Directing Inward Electron Transport to the Cytosol in Mtr-Escherichia coli Using Fumarate Reductase

The use of exoelectrogens in microbial electrosynthesis offers the benefit of high Faradaic efficiency due to the electron transfer through direct contact between their transmembrane electron transfer (ET) system and the electrode. Currently, the only molecularly-defined inward ET pathway is found in Shewanella oneidensis, wherein the electrons passing through the Mtr-CymA ET system are been urilize by the periplasmic fumarate reductase FccA for fumarate reduction.
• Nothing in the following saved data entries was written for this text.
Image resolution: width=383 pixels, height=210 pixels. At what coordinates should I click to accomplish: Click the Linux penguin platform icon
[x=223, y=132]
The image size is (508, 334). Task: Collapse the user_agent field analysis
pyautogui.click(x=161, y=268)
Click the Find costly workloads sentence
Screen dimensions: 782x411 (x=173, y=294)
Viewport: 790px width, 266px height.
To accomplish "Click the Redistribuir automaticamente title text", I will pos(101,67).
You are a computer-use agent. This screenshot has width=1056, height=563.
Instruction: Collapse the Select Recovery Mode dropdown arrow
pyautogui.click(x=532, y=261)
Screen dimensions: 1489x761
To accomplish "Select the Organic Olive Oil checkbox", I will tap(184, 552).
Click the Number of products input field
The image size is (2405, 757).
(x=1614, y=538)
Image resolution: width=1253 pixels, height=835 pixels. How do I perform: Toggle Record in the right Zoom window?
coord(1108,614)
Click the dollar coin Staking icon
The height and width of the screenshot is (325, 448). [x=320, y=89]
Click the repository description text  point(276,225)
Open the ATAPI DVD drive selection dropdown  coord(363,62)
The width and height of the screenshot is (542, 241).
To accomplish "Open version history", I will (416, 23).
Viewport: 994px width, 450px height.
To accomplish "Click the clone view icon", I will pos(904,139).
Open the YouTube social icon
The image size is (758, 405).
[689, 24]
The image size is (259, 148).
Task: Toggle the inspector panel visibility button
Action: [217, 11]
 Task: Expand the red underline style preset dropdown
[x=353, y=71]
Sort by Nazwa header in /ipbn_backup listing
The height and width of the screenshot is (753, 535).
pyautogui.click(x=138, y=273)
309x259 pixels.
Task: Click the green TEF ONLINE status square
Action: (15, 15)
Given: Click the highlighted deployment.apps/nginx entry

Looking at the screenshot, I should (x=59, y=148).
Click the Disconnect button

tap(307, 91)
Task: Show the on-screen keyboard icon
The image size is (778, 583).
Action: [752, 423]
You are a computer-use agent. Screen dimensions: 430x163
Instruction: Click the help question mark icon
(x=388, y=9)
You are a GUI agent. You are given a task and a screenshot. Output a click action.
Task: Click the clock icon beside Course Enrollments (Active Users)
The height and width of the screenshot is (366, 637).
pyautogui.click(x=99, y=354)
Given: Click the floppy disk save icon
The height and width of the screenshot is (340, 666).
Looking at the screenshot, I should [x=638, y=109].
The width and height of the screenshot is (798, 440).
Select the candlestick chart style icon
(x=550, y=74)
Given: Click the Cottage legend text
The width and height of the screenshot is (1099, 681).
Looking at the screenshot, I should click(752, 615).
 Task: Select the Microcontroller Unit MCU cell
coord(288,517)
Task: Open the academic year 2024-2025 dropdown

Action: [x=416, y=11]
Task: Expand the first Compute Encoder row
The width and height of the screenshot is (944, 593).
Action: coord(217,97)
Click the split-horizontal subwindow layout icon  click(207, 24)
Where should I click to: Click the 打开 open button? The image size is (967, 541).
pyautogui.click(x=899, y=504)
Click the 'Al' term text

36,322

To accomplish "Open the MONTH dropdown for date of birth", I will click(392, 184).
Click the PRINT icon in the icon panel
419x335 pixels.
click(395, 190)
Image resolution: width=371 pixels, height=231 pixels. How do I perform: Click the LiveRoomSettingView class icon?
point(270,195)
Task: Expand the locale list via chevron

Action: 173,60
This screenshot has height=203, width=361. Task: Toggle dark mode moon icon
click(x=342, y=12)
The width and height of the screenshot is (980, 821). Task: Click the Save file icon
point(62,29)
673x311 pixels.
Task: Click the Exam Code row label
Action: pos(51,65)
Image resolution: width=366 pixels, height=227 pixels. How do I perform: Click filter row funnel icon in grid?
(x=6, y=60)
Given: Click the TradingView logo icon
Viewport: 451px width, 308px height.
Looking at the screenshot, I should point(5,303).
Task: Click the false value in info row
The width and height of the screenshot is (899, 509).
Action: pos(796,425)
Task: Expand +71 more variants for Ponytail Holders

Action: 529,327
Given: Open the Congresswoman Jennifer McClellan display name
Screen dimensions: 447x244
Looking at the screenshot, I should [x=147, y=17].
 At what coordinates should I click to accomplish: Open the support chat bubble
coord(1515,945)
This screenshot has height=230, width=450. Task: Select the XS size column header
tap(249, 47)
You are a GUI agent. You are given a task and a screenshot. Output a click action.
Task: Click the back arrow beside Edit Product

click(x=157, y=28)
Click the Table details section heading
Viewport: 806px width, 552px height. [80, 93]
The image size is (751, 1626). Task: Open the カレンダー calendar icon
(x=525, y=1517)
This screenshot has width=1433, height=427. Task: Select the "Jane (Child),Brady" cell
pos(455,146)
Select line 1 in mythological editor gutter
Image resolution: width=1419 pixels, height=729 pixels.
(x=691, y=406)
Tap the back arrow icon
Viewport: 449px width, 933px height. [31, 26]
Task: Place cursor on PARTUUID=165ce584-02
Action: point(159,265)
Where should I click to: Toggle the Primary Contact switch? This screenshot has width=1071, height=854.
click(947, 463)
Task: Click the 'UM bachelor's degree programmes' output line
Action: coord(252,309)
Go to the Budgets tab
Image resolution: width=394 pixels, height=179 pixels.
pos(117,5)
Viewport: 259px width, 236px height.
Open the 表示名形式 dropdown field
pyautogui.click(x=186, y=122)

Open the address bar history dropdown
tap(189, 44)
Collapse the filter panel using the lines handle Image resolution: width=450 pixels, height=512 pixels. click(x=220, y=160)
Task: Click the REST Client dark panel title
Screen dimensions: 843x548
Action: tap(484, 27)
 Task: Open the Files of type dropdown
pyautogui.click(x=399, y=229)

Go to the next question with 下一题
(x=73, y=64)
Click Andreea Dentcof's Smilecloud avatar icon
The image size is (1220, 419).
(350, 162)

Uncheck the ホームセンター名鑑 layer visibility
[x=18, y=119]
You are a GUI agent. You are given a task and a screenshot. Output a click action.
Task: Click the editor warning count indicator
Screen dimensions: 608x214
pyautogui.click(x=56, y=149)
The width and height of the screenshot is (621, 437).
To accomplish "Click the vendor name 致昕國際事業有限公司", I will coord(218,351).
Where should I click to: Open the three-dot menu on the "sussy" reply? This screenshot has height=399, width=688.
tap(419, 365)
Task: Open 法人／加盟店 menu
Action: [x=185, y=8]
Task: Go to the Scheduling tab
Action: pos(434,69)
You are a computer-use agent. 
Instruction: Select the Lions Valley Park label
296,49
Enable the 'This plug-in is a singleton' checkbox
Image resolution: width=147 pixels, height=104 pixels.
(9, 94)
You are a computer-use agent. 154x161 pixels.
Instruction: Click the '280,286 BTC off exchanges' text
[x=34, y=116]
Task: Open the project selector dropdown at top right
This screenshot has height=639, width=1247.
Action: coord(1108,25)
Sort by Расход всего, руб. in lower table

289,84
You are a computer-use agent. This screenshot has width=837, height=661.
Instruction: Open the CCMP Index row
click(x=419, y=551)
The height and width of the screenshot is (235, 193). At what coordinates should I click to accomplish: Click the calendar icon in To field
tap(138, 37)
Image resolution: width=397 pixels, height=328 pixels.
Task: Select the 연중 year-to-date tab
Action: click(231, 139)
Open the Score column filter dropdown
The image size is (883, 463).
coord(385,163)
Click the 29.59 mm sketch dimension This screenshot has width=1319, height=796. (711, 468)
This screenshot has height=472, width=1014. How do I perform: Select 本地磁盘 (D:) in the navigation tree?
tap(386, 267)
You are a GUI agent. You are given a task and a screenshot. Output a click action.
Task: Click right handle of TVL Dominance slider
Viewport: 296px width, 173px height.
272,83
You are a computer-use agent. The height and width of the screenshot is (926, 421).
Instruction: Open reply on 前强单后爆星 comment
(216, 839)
Nonetheless, the reducing equivalents in this system do not pass through the inner membrane barrier to cytosolic carriers, where they would be of most value for microbial electrosynthesis. Our group has transplanted the S. oneidensis inward ET system into the host organism Escherichia coli, enabling outward ET through a heterologous system. However, it was unknown if these proteins are sufficient to confer inward electron transfer as well in E. coli. Using a three-electrode electrochemical system, we monitored electron flow from cathodes to unmodified and Mtr-expressing E. coli in response to fumarate addition. We found only the Mtr- E. coli consumed significant levels of current and sustained this consumption over 5 days. By using a knockout mutant and complementation, we showed that Mtr-modified E. coli can use the native fumarate reductase FrdABCD for cathode-driven fumarate reduction. We also found that over-expression of FrdABCD significantly increases current production in Mtr-E. coli. In contrast to FccA, FrdABCD is localized to the cytoplasmic face of the inner membrane and the reduction reaction occurs in the cytoplasm, making this a complete inward ET pathway. Thus, we have described for the first time a molecularly-defined inward ET pathway to the cytosol which opens the door for the delivery of electrode-derived reducing equivalents to cytosolic metabolic pathways.